# Assignment:
The full set of lines below has to be written out again exactly.

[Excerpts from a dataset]
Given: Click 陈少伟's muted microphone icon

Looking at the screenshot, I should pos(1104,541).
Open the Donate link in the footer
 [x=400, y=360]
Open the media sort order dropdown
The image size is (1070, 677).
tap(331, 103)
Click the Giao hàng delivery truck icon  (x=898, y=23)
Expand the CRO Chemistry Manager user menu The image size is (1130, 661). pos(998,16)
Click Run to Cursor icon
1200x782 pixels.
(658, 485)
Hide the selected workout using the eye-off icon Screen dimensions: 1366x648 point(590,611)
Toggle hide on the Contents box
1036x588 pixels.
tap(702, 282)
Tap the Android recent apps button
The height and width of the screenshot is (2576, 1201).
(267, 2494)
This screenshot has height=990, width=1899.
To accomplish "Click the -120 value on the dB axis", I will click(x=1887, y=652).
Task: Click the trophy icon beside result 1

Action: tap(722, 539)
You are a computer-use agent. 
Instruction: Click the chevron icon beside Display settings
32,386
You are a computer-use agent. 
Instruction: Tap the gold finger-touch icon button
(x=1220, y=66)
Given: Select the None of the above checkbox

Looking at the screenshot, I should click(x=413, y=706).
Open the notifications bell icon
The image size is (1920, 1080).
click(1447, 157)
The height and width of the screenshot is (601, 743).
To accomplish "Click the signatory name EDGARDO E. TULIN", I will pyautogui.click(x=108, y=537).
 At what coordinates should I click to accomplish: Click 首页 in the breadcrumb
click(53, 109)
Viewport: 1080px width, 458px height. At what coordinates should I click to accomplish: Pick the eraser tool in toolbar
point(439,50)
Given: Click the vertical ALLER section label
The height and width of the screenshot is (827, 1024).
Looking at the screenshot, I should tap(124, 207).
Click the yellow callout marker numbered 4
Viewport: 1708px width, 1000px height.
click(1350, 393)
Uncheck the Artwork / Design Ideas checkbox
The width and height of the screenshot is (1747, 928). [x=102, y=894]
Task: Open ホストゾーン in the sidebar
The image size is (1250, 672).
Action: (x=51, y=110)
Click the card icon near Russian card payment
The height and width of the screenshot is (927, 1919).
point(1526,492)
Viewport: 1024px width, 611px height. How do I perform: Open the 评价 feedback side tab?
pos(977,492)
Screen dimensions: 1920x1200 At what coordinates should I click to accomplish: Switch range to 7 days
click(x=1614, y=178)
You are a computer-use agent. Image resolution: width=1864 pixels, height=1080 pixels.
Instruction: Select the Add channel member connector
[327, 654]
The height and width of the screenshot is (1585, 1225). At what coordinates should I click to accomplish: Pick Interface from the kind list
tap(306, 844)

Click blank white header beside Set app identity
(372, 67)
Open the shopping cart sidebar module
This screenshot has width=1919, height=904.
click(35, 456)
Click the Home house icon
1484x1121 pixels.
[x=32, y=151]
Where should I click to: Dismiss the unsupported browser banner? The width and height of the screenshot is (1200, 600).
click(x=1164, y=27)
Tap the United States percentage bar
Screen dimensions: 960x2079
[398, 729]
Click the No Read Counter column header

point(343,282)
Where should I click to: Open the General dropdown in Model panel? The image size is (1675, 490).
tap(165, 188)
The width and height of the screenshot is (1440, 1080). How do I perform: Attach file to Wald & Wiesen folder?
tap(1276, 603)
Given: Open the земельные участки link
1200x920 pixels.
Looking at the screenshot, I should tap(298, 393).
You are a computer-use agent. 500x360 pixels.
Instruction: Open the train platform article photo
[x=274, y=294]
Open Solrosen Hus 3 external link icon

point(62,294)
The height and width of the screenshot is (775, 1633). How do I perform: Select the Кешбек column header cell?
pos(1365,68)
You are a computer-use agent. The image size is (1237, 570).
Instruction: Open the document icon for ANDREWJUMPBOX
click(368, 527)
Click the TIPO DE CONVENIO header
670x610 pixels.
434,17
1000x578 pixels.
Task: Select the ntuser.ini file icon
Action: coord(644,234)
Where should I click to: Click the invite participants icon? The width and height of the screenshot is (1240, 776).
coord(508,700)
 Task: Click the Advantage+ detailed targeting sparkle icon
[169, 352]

# Answer space:
Given: Click 陈少伟's muted microphone icon

Looking at the screenshot, I should pos(1104,541).
Open the Donate link in the footer
 [x=400, y=360]
Open the media sort order dropdown
The image size is (1070, 677).
tap(331, 103)
Click the Giao hàng delivery truck icon  (x=898, y=23)
Expand the CRO Chemistry Manager user menu The image size is (1130, 661). pos(998,16)
Click Run to Cursor icon
1200x782 pixels.
(658, 485)
Hide the selected workout using the eye-off icon Screen dimensions: 1366x648 point(590,611)
Toggle hide on the Contents box
1036x588 pixels.
tap(702, 282)
Tap the Android recent apps button
The height and width of the screenshot is (2576, 1201).
(267, 2494)
This screenshot has height=990, width=1899.
To accomplish "Click the -120 value on the dB axis", I will click(x=1887, y=652).
Task: Click the trophy icon beside result 1

Action: tap(722, 539)
You are a computer-use agent. 
Instruction: Click the chevron icon beside Display settings
32,386
You are a computer-use agent. 
Instruction: Tap the gold finger-touch icon button
(x=1220, y=66)
Given: Select the None of the above checkbox

Looking at the screenshot, I should click(x=413, y=706).
Open the notifications bell icon
The image size is (1920, 1080).
click(1447, 157)
The height and width of the screenshot is (601, 743).
To accomplish "Click the signatory name EDGARDO E. TULIN", I will pyautogui.click(x=108, y=537).
 At what coordinates should I click to accomplish: Click 首页 in the breadcrumb
click(53, 109)
Viewport: 1080px width, 458px height. At what coordinates should I click to accomplish: Pick the eraser tool in toolbar
point(439,50)
Given: Click the vertical ALLER section label
The height and width of the screenshot is (827, 1024).
Looking at the screenshot, I should tap(124, 207).
Click the yellow callout marker numbered 4
Viewport: 1708px width, 1000px height.
click(1350, 393)
Uncheck the Artwork / Design Ideas checkbox
The width and height of the screenshot is (1747, 928). [x=102, y=894]
Task: Open ホストゾーン in the sidebar
The image size is (1250, 672).
Action: (x=51, y=110)
Click the card icon near Russian card payment
The height and width of the screenshot is (927, 1919).
point(1526,492)
Viewport: 1024px width, 611px height. How do I perform: Open the 评价 feedback side tab?
pos(977,492)
Screen dimensions: 1920x1200 At what coordinates should I click to accomplish: Switch range to 7 days
click(x=1614, y=178)
You are a computer-use agent. Image resolution: width=1864 pixels, height=1080 pixels.
Instruction: Select the Add channel member connector
[327, 654]
The height and width of the screenshot is (1585, 1225). At what coordinates should I click to accomplish: Pick Interface from the kind list
tap(306, 844)

Click blank white header beside Set app identity
(372, 67)
Open the shopping cart sidebar module
This screenshot has width=1919, height=904.
click(35, 456)
Click the Home house icon
1484x1121 pixels.
[x=32, y=151]
Where should I click to: Dismiss the unsupported browser banner? The width and height of the screenshot is (1200, 600).
click(x=1164, y=27)
Tap the United States percentage bar
Screen dimensions: 960x2079
[398, 729]
Click the No Read Counter column header

point(343,282)
Where should I click to: Open the General dropdown in Model panel? The image size is (1675, 490).
tap(165, 188)
The width and height of the screenshot is (1440, 1080). How do I perform: Attach file to Wald & Wiesen folder?
tap(1276, 603)
Given: Open the земельные участки link
1200x920 pixels.
Looking at the screenshot, I should tap(298, 393).
You are a computer-use agent. 500x360 pixels.
Instruction: Open the train platform article photo
[x=274, y=294]
Open Solrosen Hus 3 external link icon

point(62,294)
The height and width of the screenshot is (775, 1633). How do I perform: Select the Кешбек column header cell?
pos(1365,68)
You are a computer-use agent. The image size is (1237, 570).
Instruction: Open the document icon for ANDREWJUMPBOX
click(368, 527)
Click the TIPO DE CONVENIO header
670x610 pixels.
434,17
1000x578 pixels.
Task: Select the ntuser.ini file icon
Action: coord(644,234)
Where should I click to: Click the invite participants icon? The width and height of the screenshot is (1240, 776).
coord(508,700)
 Task: Click the Advantage+ detailed targeting sparkle icon
[169, 352]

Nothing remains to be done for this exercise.